Le ministre de l’Économie, Pierre Fitzgibbon
Le ministre de l’Économie, Pierre Fitzgibbon

Après deux blâmes contre Fitzgibbon, Legault veut changer le code d’éthique

Patrice Bergeron
La Presse Canadienne
Après deux blâmes adressés à son ministre de l’Économie, Pierre Fitzgibbon, le gouvernement Legault demande de changer le code d’éthique des élus de l’Assemblée nationale.

Dans son rapport déposé mardi, la commissaire à l’éthique de l’Assemblée nationale, Ariane Mignolet, a relevé des manquements dans la déclaration des intérêts du ministre dans certaines entreprises qui transigent avec le gouvernement.

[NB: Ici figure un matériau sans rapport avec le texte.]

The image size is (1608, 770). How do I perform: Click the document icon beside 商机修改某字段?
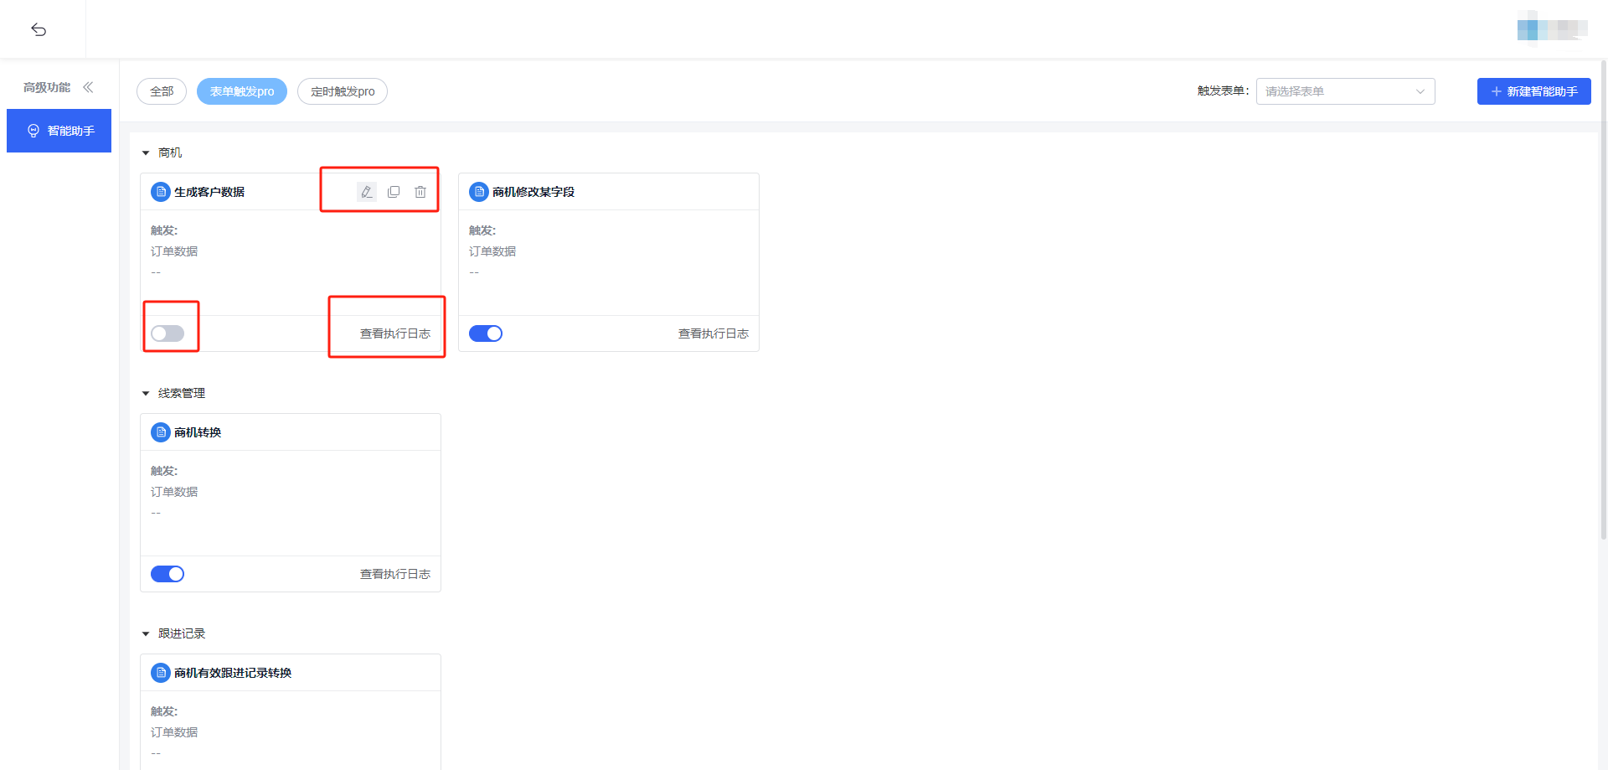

Elle recommande à l’Assemblée nationale de réprimander le ministre.

M. Fitzgibbon a réussi à se départir de ses participations dans 11 des 13 entreprises où il était investisseur, mais il y en a deux qu’il n’a toujours pas vendues, parce qu’il n’y a apparemment pas d’acheteur selon sa version.

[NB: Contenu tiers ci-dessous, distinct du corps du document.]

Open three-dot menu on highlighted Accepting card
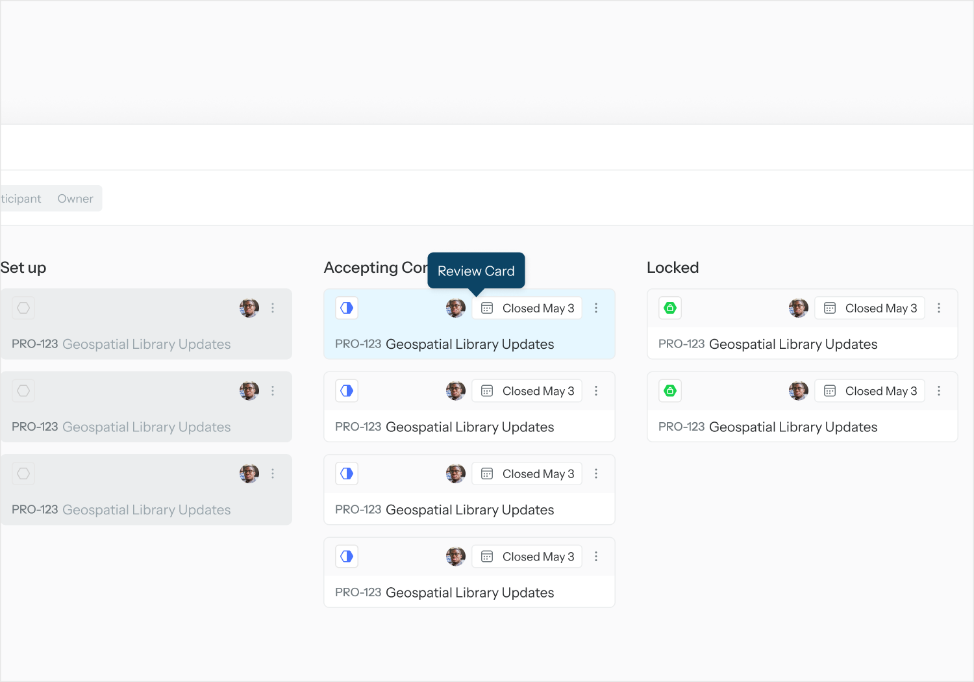974x682 pixels. [596, 308]
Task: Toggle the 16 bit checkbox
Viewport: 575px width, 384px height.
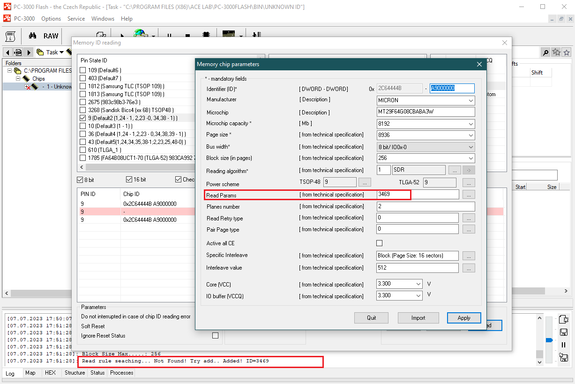Action: tap(129, 180)
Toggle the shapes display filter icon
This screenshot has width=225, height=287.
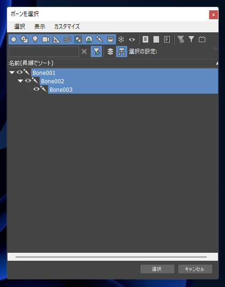coord(24,39)
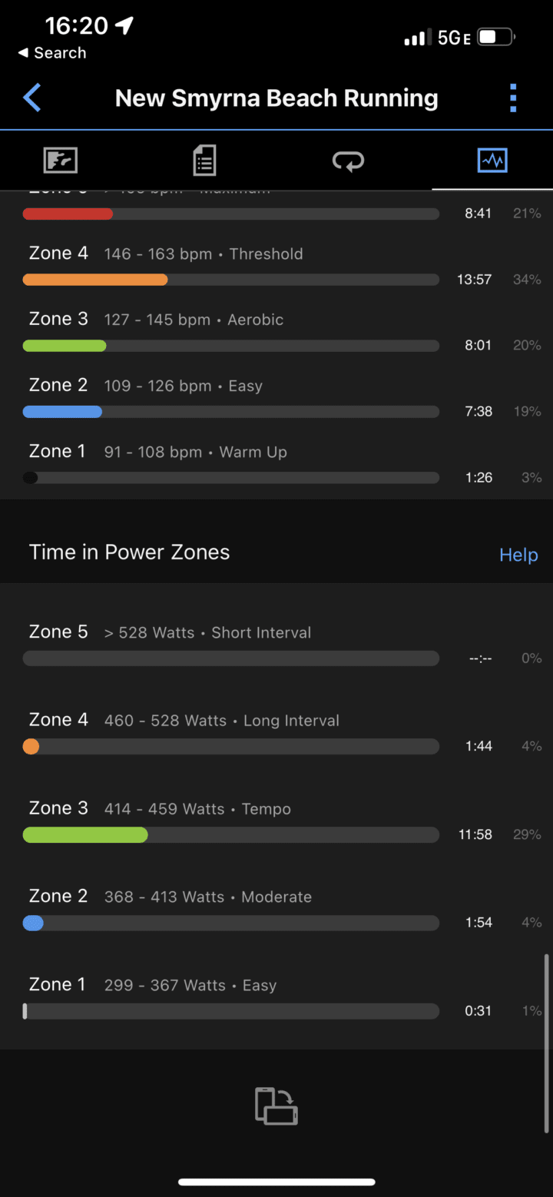This screenshot has height=1197, width=553.
Task: Select the charts graph tab icon
Action: coord(492,161)
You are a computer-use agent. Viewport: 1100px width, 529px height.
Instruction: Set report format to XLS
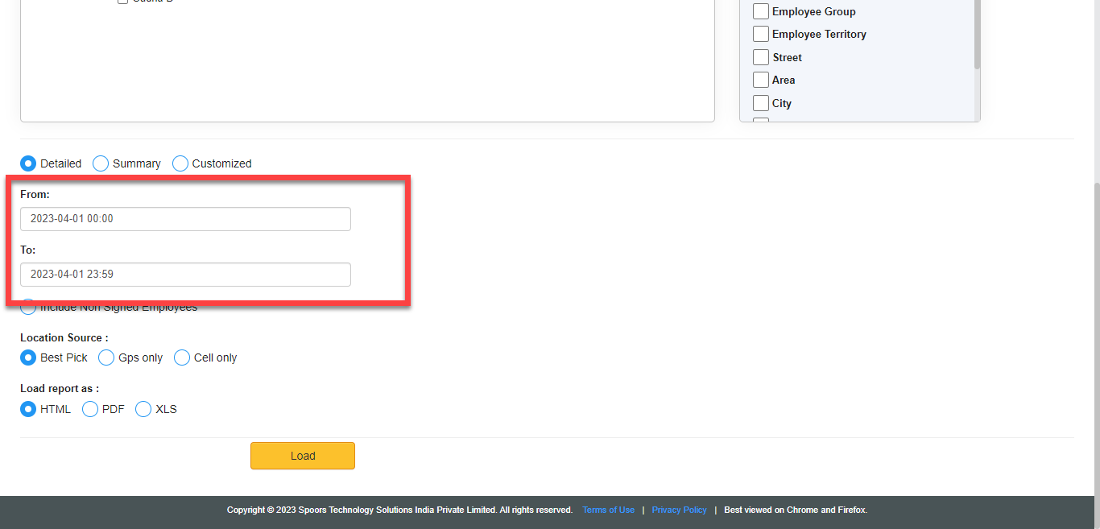[143, 409]
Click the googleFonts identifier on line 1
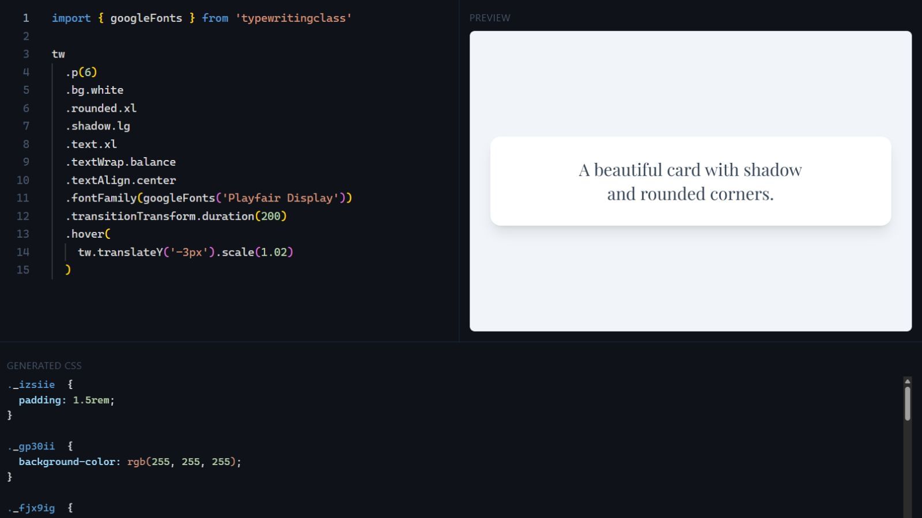Viewport: 922px width, 518px height. tap(146, 18)
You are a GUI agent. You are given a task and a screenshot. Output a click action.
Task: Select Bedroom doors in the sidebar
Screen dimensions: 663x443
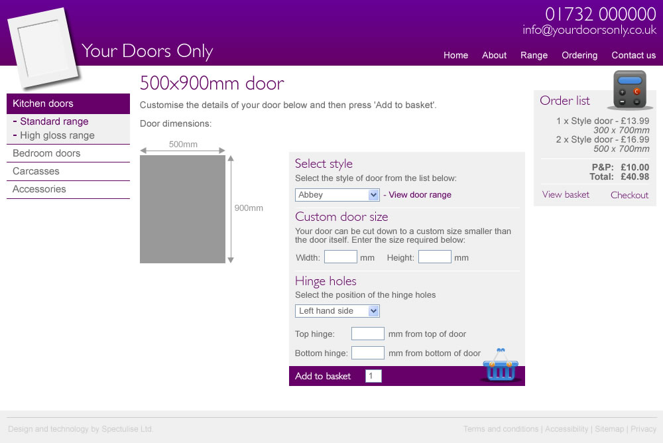46,153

En conférence de presse au côté de son ministre et ami, François Legault a dit qu’il n’y avait pas matière à blâme.

«Il n’y a eu aucun manque à l’éthique, il faut juste que la flexibilité du code permette que les gens puissent disposer de leurs actifs dans un temps raisonnable», a plaidé M. Fitzgibbon.

Mme Mignolet note également que le ministre se serait placé en situation de conflit d’intérêts en intervenant auprès d’Investissement Québec, un organisme dont il est responsable.

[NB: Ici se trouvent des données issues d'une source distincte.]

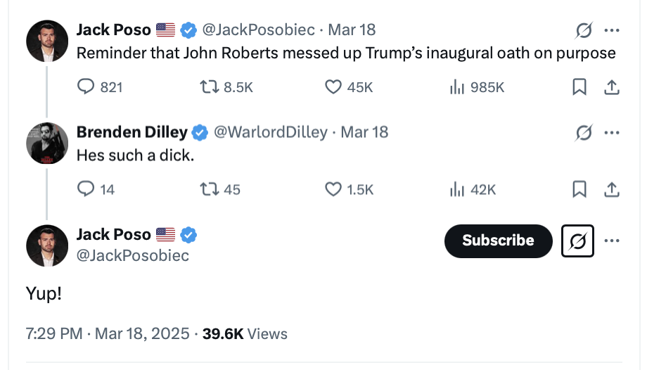Like Brenden Dilley's reply with 1.5K likes
647x370 pixels.
(x=333, y=189)
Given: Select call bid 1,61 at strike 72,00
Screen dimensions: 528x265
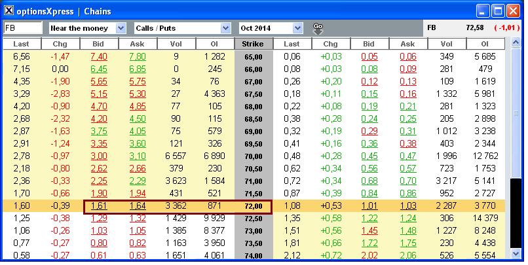Looking at the screenshot, I should coord(98,206).
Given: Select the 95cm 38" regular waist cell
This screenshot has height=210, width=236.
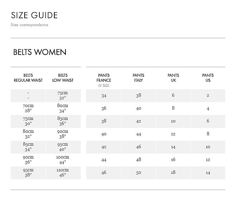Looking at the screenshot, I should (28, 173).
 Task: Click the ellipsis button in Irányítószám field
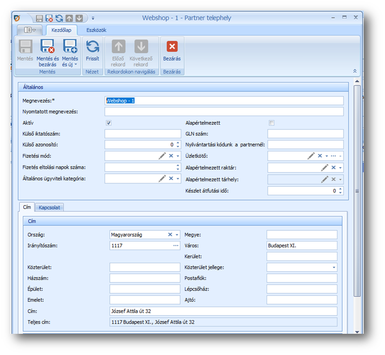[176, 245]
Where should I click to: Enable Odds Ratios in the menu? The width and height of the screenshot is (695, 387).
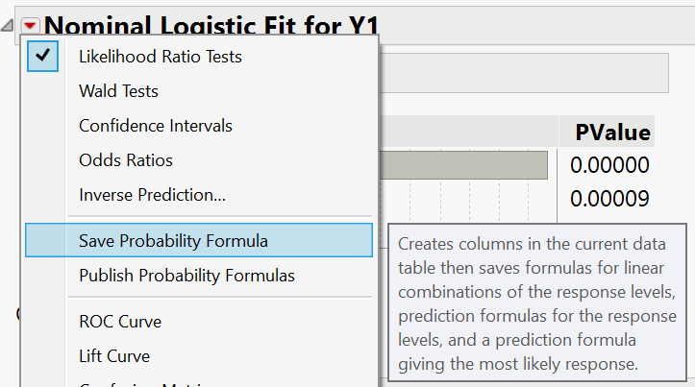click(x=125, y=160)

En outre, la commissaire déplore le manque de collaboration du ministre dans son enquête.

«Furieux»

Mme Mignolet cite notamment des courriels que lui a envoyés M. Fitzgibbon, où il dit être «furieux» de la façon dont elle procède.

Il dit également que les échanges avec la commissaire «confirment ses vues» sur les compétences de l’organisme de Mme Mignolet «en matière de corruption et enquête de conflit d’intérêts dans les affaires économiques et commerciales au Québec».

Mme Mignolet demande au ministre de régulariser sa situation pour être en conformité avec le code d’éthique.